Dari pengamatan yang saya lakukan, ternyata hampir semua anak di Indonesia rata-rata sudah mengenal gadget. Tidak peduli dari lingkungan mana mereka berasal. Dan bila si anak tidak diperbolehkan bermain gadget, maka ia akan meronta, berteriak sekencang-kencangnya atau bahkan melakukan aksi mogok. Ujung-ujungnya orang tua akan menuruti permintaan anak, meski harus memangkas uang bulanan atau bahkan berhutang. Satu alasannya, agar anak senang. 

Barangkali apa yang dilakukan orang tua adalah bentuk kasih sayangnya pada anak. Namun cara yang dilakukan salah. Ia memberikan kebebasan kepada anaknya untuk mengoperasikan gadget, tanpa mengamati apa sebenarnya yang dilakukan oleh anak. Inilah bahayanya. Apalagi kalau orang tua beranggapan bahwa dirinya gaptek, biarlah sang anak yang mengenal dunia teknologi, agar tidak ketinggalan jaman.

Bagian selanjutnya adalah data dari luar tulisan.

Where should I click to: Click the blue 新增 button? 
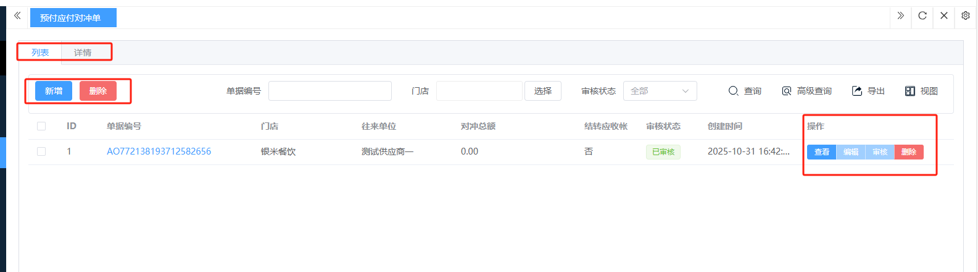click(54, 91)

Jaman memang telah berubah. Saat dimana saya masih anak-anak tentunya berbeda dengan keadaan yang melingkupi anak saya saat ini. Kalau dulu saya memanfaatkan waktu dengan bermain tradisional, seperti gobak sodor, petak umpet, lompat tali dan sebagainya, kini permainan semacam ini sudah hampir punah. Bahkan jarang anak-anak jaman sekarang yang mengenal permainan semacam itu. Mereka beralih ke permainan modern, seperti playstation, game online, atau game-game yang diinstall di gadget.

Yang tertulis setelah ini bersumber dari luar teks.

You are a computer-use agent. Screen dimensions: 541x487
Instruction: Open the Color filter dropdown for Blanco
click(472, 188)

Lalu faktor apa yang mendorong para orang tua merasa nyaman memberikan gadget sebagai alat bermain buah hatinya? Tentunya ada beberapa faktor yang melatarbelakanginya:
  1. Teknologi modern yang berkembang demikian pesat, banyak alat elektronik diciptakan untuk menarik minat anak-anak memainkannya, bahkan harganya pun beranekaragam, mulai dari yang murah sampai yang mahal, seperti nitendo, playstation, PSP, PVP dan masih banyak lagi.
  2. Kemampuan masyarakat Indonesia secara finansial jauh lebih baik ketimbang beberapa waktu lalu, banyak wirausahawan sukses yang begitu mudahnya mendapatkan uang tiap bulannya. Disamping itu terciptanya gadget dengan harga murah, membuat mereka yang berada di tingkat ekonomi sedang-sedang saja, ternyata juga mampu membelikan gadget untuk anaknya.
  3. Kurangnya waktu bagi orang tua untuk mendampingi anaknya bermain. Mereka cenderung sibuk dengan urusannya sendiri, sehingga gadget menurutnya adalah alat yang tepat untuk menemani anak bermain.
  4. Memiliki gadget membuat seseorang tidak dipandang sebelah mata. Barangkali sebagian masyarakat Indonesia masih merasa gengsi bila tidak mempunyai gadget. Maka demi mendapatkan pengakuan secara umum, mereka membeli gadget bahkan membekali sang anak dengan gadget. Dengan harapan orang lain akan mengakuinya. (Ini hanya sekedar opini saya).
Yah...apapun alasannya, yang jelas gadget saat ini telah menjadi trendsetter di masyarakat. Hampir semua masyarakat tanpa memandang status sosial telah memanfaatkan gadget untuk berkomunikasi. Pedagang sayur, penjual nasi pecel, guru, pegawai dan sebagainya, semuanya telah mengenal gadget dengan beragam aplikasinya. Tentunya bila orang tua sudah memiliki gadget, hal ini akan berimbas ke anak. Anak pun mau tidak mau turut menikmati beragam aplikasi yang dibenamkan dalam sebuah gadget.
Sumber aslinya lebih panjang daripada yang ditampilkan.